Stated task>
Reproduce each of the rows below word for word, leaving out the pictures.

Record set>
[start]
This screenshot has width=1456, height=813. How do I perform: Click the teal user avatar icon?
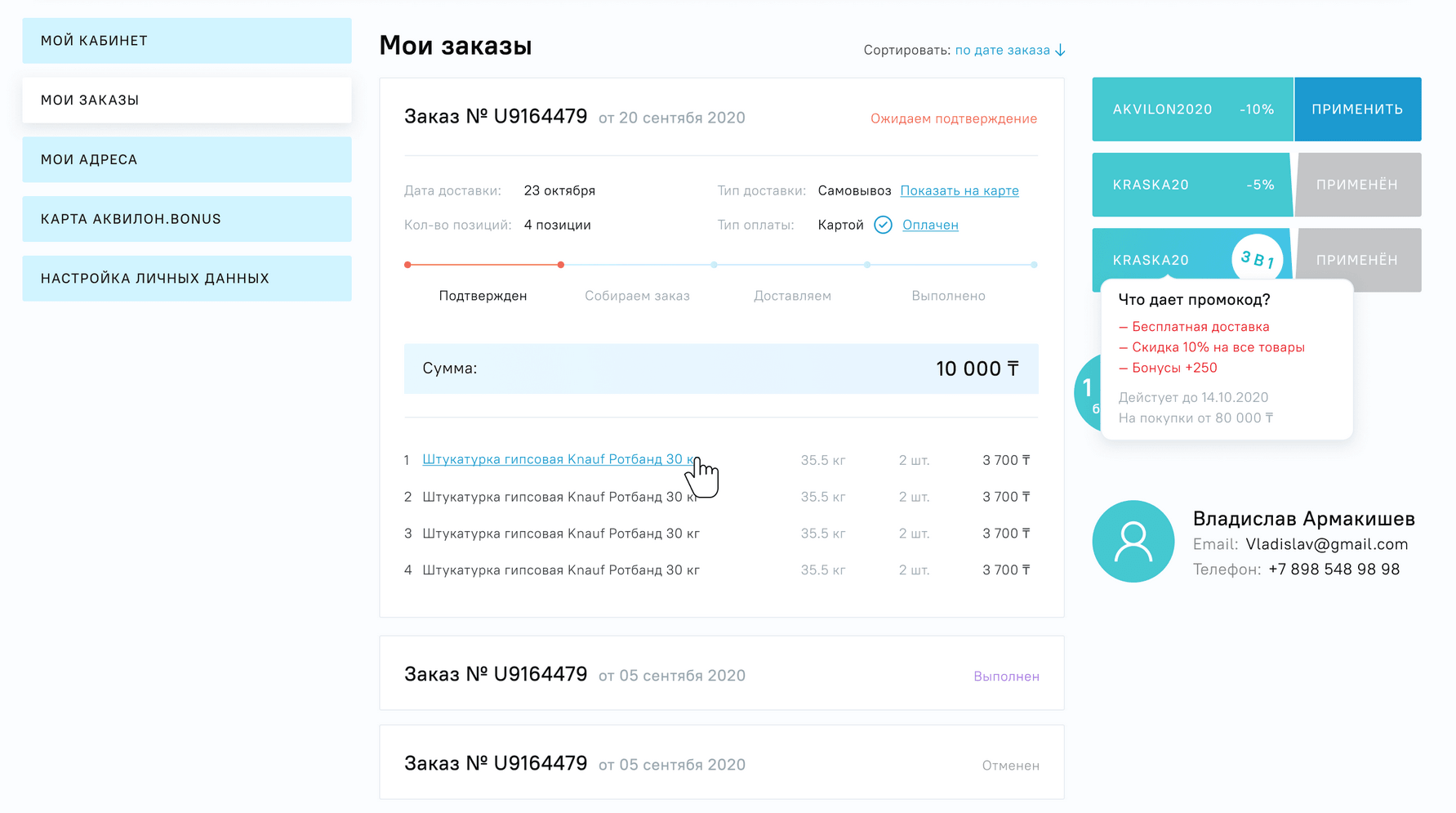1133,541
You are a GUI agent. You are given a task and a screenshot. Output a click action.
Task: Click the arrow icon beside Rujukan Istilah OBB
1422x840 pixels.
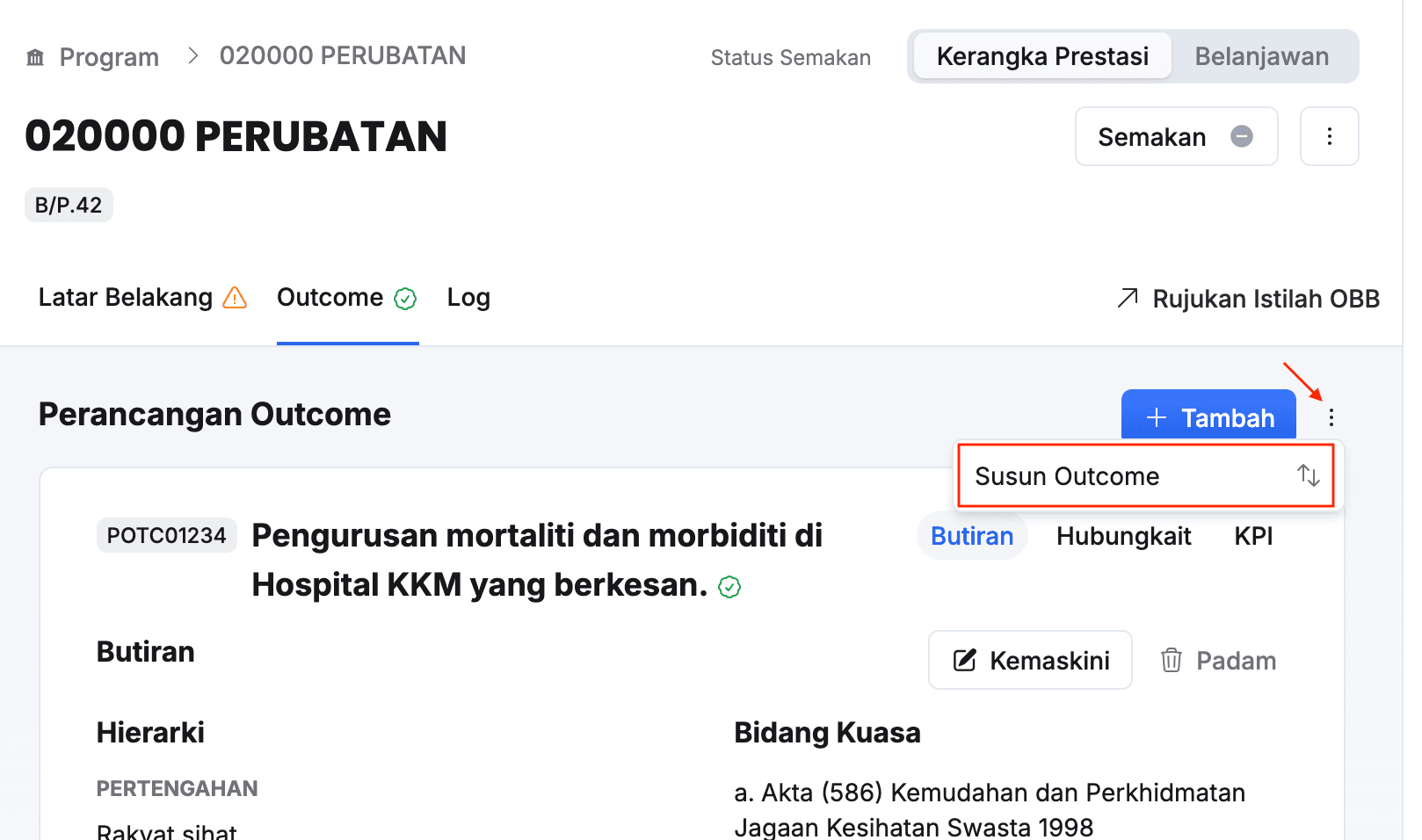pos(1128,298)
[end]
Worked solution>
This screenshot has width=1456, height=813. How do I perform: Click the teal user avatar icon?
1133,541
You are a GUI agent. You are given a task and a screenshot. Output a click action.
Task: Click the arrow icon beside Rujukan Istilah OBB
1422x840 pixels.
pos(1128,298)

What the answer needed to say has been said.